What the fuck I just showed up to court still drunk and the judge told me I smelled like his wife
Oh this totally just became legit. My "boss" is puking outside my car right now. I win again.
I just found a 1/2 inch of mimosa in my shoe.
You should get more absorbent shoes.
It was like a secret agent hookup. No names, swift execution, get in- get out.
Dude apparently i ran into the middle of a half marathon last night and some how won
We started playin just the tip, then shit got crazy
It's my fault there's ramen coiled around his penis.
her boyfriend dumped her for my exgirlfriend. so filming our hookup is pretty much a definite.
Only catch is you have to sleep in the same bed as me. But no worries, I plan on being in a random guys hotel room every night. So it's essentially yours.

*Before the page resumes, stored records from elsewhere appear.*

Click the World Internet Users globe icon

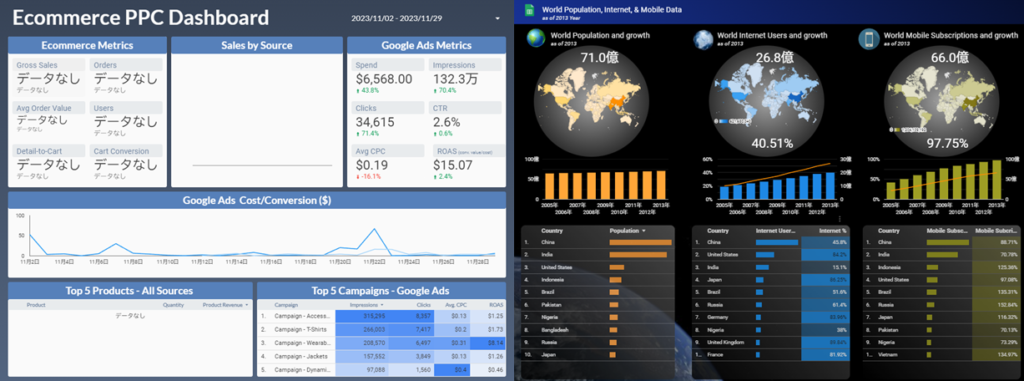tap(703, 39)
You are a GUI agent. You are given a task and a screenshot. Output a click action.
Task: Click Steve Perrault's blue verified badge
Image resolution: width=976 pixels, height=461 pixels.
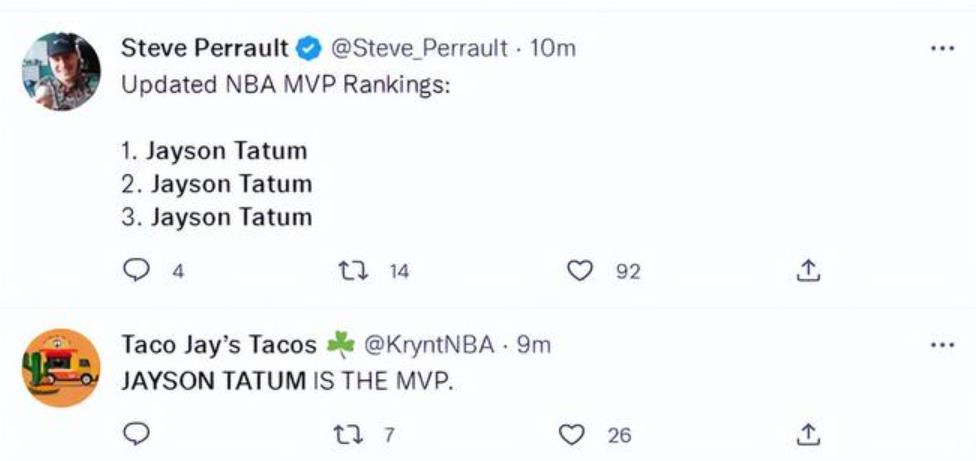point(310,48)
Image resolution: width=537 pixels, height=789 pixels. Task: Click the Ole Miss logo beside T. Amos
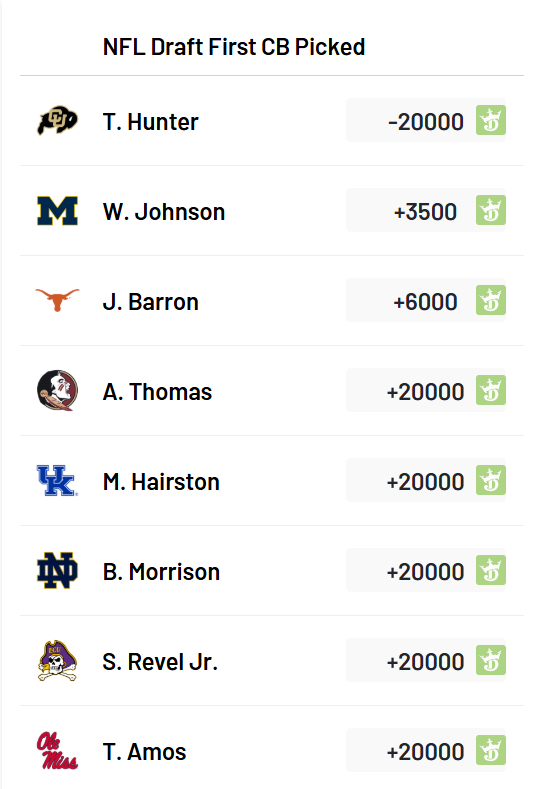coord(57,751)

Fuck that. I will get OUT of CONTROL And rise from a hangover on Sunday like Jesus himself.
Just got attacked by a family of raccoons, I have the worst luck.

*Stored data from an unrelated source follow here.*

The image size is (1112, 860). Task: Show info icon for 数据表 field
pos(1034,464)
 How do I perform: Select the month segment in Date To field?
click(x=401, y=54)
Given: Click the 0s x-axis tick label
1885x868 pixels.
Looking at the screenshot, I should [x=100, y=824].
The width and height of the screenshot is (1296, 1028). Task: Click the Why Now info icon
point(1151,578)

That song just makes me wanna take off my top and shake my titties all around the club.
Listen. The next time my first idea in the morning is "hometown buffet and a water bottle full of captain morgan", please make me go back to sleep.
sometimes i forget what nice tits i have and then i spend a month brushing my teeth naked in the front of the bathroom mirror, and i remember.
My thoughts mid terrible hookup: do people normally read a magazine right about now?